START Page extract

From: Phil Frost <phil(at)macprofessionals(dot)com>
To: Michael Cochez <michaelcochez(at)yahoo(dot)com>
Cc: pgsql-docs(at)postgresql(dot)org
Subject: Re: error in documentation?
Date: 2007-09-24 14:15:57
Message-ID: 1375DFC2-C35B-4B89-B26D-4031C0E14E79@macprofessionals.com (view raw or flat)
Thread:
Lists: pgsql-docs
On Sep 24, 2007, at 10:03 , Michael Cochez wrote:

> In http://www.postgresql.org/docs/8.2/static/tutorial- 
> transactions.html
> "After rolling back to a savepoint, it continues to be defined, so  
> you can roll back to it several times. Conversely, if you are sure  
> you won't need to roll back to a particular savepoint again, it can  
> be released, so the system can free some resources. Keep in mind  
> that either releasing or rolling back to a savepoint will  
> automatically release all savepoints that were defined after it."
> mustn't it be :
> "After rolling back to a savepoint, it continues to be defined, so  
> you can roll back to it several times. Conversely, if you are sure  
> you won't need to roll back to a particular savepoint again, it can  
> be released, so the system can free some resources. Keep in mind  
> that rolling back to a savepoint will automatically release all  
> savepoints that were defined after it and releasing a savepoint  
> will automatically release all savepoints defined before it."

END Page extract

**Given request A**
In the mailing-list message, rewrite the part starting at "From: Phil Frost" and ending at "raw or flat)", swapping "documentation" for "manual".

START Supplied information

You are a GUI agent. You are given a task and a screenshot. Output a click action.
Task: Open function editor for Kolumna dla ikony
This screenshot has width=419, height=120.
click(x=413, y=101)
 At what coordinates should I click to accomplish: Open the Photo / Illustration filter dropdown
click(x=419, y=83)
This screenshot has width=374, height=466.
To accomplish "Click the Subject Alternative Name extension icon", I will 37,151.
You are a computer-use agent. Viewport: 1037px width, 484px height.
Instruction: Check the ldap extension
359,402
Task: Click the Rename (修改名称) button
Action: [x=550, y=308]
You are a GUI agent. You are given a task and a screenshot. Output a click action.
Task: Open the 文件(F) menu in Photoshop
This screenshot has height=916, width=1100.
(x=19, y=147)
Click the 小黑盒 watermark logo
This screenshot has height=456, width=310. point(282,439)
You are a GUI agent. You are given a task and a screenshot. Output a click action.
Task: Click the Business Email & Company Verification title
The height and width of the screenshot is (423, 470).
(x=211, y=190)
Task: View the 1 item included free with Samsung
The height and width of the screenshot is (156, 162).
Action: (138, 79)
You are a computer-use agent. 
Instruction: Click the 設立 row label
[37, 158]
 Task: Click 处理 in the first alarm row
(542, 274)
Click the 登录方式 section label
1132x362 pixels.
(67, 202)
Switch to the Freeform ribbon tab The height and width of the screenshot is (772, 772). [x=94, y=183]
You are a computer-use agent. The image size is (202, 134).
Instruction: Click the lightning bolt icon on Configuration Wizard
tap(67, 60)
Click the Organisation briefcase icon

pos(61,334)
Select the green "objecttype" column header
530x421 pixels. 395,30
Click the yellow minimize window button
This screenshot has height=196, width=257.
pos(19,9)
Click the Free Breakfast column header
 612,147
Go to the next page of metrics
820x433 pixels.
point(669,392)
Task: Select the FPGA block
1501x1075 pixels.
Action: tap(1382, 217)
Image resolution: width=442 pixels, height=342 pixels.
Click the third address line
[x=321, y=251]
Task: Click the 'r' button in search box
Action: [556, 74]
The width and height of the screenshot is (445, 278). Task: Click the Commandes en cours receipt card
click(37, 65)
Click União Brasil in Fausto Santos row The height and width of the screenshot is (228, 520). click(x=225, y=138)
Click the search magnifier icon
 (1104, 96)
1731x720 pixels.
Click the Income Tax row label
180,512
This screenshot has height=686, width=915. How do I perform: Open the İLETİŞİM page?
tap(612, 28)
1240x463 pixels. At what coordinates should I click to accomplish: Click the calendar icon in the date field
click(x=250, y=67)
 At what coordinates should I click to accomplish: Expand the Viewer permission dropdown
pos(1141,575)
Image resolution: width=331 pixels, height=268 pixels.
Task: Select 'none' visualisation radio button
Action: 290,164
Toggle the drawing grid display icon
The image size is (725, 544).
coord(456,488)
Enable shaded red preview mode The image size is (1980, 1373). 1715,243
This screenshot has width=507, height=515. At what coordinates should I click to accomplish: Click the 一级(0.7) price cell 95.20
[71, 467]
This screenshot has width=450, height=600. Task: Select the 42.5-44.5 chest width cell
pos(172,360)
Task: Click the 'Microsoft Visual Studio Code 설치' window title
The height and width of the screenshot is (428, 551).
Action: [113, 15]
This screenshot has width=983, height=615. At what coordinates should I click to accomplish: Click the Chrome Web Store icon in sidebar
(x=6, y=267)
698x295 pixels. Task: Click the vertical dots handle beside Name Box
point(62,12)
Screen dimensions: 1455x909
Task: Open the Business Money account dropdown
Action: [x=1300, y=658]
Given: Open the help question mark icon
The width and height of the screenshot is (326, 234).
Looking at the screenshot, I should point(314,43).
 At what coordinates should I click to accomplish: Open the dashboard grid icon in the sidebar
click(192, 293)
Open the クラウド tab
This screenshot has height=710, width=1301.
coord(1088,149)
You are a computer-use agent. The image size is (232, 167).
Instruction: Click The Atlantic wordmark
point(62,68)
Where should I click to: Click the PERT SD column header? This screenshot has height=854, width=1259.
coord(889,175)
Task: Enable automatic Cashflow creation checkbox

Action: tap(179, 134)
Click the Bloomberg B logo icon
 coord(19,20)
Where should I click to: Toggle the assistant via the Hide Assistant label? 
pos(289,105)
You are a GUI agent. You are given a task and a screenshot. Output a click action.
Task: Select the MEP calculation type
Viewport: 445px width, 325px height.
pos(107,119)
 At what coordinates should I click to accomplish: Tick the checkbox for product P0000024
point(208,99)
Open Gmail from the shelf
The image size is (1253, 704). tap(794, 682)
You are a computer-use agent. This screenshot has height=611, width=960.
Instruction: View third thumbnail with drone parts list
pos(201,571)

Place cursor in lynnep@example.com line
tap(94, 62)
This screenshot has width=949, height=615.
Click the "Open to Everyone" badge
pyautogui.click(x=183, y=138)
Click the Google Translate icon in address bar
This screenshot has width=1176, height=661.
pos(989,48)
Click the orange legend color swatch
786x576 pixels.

END Supplied information

**Given request B**
From the records, print the lines starting at the one containing "This screenshot has width=983, height=615." and ending at the one containing "Action: tap(179, 134)", copied character for character.

**Worked answer A**
From: Phil Frost <phil(at)macprofessionals(dot)com>
To: Michael Cochez <michaelcochez(at)yahoo(dot)com>
Cc: pgsql-docs(at)postgresql(dot)org
Subject: Re: error in manual?
Date: 2007-09-24 14:15:57
Message-ID: 1375DFC2-C35B-4B89-B26D-4031C0E14E79@macprofessionals.com (view raw or flat)

**Worked answer B**
This screenshot has width=983, height=615. At what coordinates should I click to accomplish: Click the Chrome Web Store icon in sidebar
(x=6, y=267)
698x295 pixels. Task: Click the vertical dots handle beside Name Box
point(62,12)
Screen dimensions: 1455x909
Task: Open the Business Money account dropdown
Action: [x=1300, y=658]
Given: Open the help question mark icon
The width and height of the screenshot is (326, 234).
Looking at the screenshot, I should point(314,43).
 At what coordinates should I click to accomplish: Open the dashboard grid icon in the sidebar
click(192, 293)
Open the クラウド tab
This screenshot has height=710, width=1301.
coord(1088,149)
You are a computer-use agent. The image size is (232, 167).
Instruction: Click The Atlantic wordmark
point(62,68)
Where should I click to: Click the PERT SD column header? This screenshot has height=854, width=1259.
coord(889,175)
Task: Enable automatic Cashflow creation checkbox

Action: tap(179, 134)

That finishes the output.